Post by Daniel Shawul »

I have a GTX 550 Ti at the moment. It's a pretty entry level card but reports a CL_DEVICE_LOCAL_MEM_SIZE of 48Kb while the top-end cards
Last time I checked NVIDIA tesla's have 64kb that you can divide into 48kb + 16kb shared memory and local cache. If you just want the device to do most of the caching of global mem for you, use 48kb for that otherwise 48kb of shared memory per multi-processor is what you get.
Is it significantly less? Thinking aloud:
14 x 64bit bitboards = 112 bytes
vs.
128 x 8bit piece-on-sq + 16 x 8bit sq-of-piece = 160 bytes
Well I use 8 bitboards (2 for white/black pieces and 6 for knight,bishop ...). With the most compact format i.e quad only 4 bitboards = 32 are required. Also since you are using 0x88 representation and piece lists you need 128x32bit + 16x32bits = 560bytes. That is a significant difference. You are going to allocate that much for each thread you spawn if you want them to do different work. Also you should be careful about using char tables on gpus because of bank conflicts. Use int whenever possible. Some have tried to use multiple threads (could be a warp) to do a single search (i.e use the threads for fast move generation or evaluation). If that is what you want to do then SIMD friendly move generation makes sense, otherwise the discussion should be a SIMD friendly search...
Agreed.

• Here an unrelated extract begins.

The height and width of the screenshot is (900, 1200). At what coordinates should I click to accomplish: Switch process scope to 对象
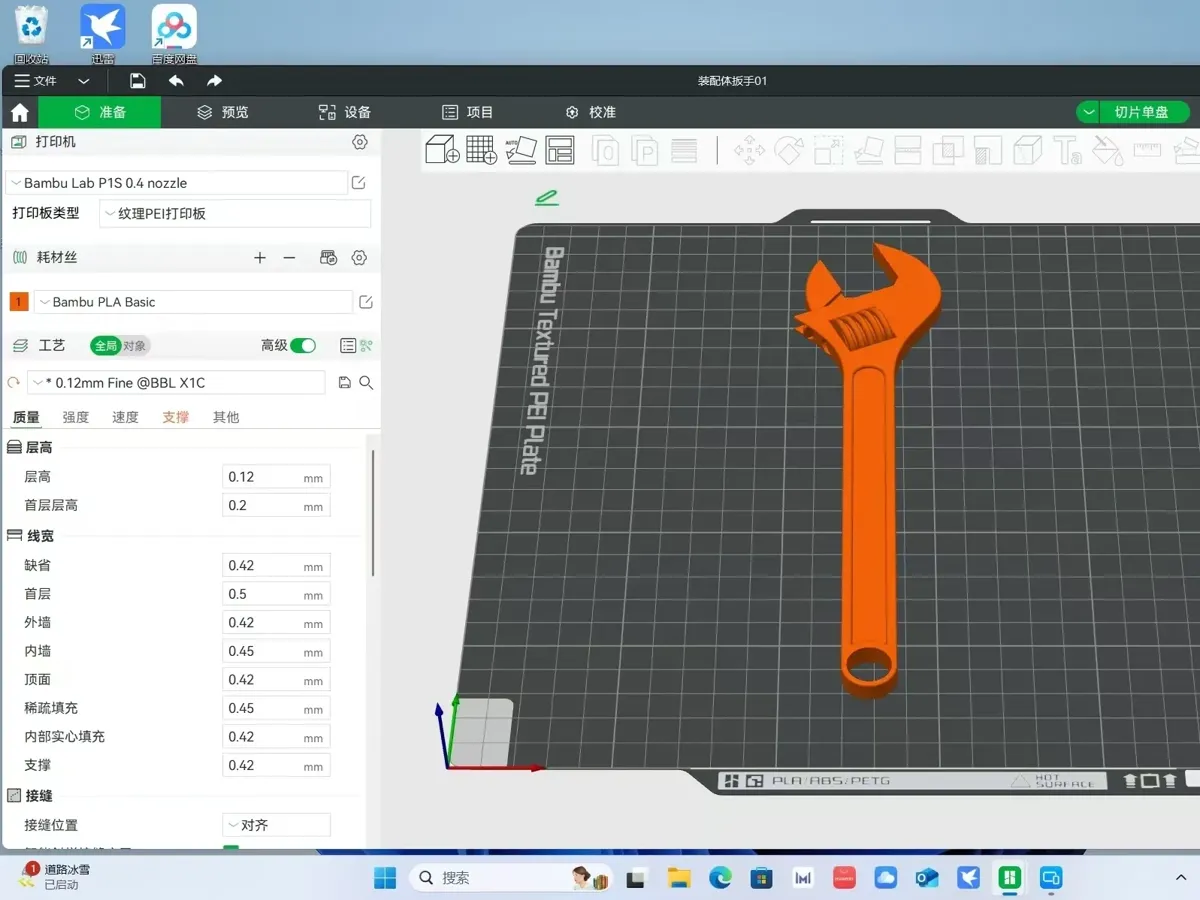tap(135, 346)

When I was coding DumbGo I was so happy I didn't have to worry about doing an unmakemove() function! Do you have a magic formula for calculating the L1 cache available to each core? Surfing around various pages - including the excellent http://www.codeproject.com/Articles/122 ... ory-Spaces aren't giving a straight answer
There is no magic formula. Once you write your kernel and determine the amount of registers , shared memory and other resources consumed, you can determine what limits your occupancy. Usually it is register usage that is the problem. For cuda, there is an excel table you can use to tune your usage to get maximum occupancy.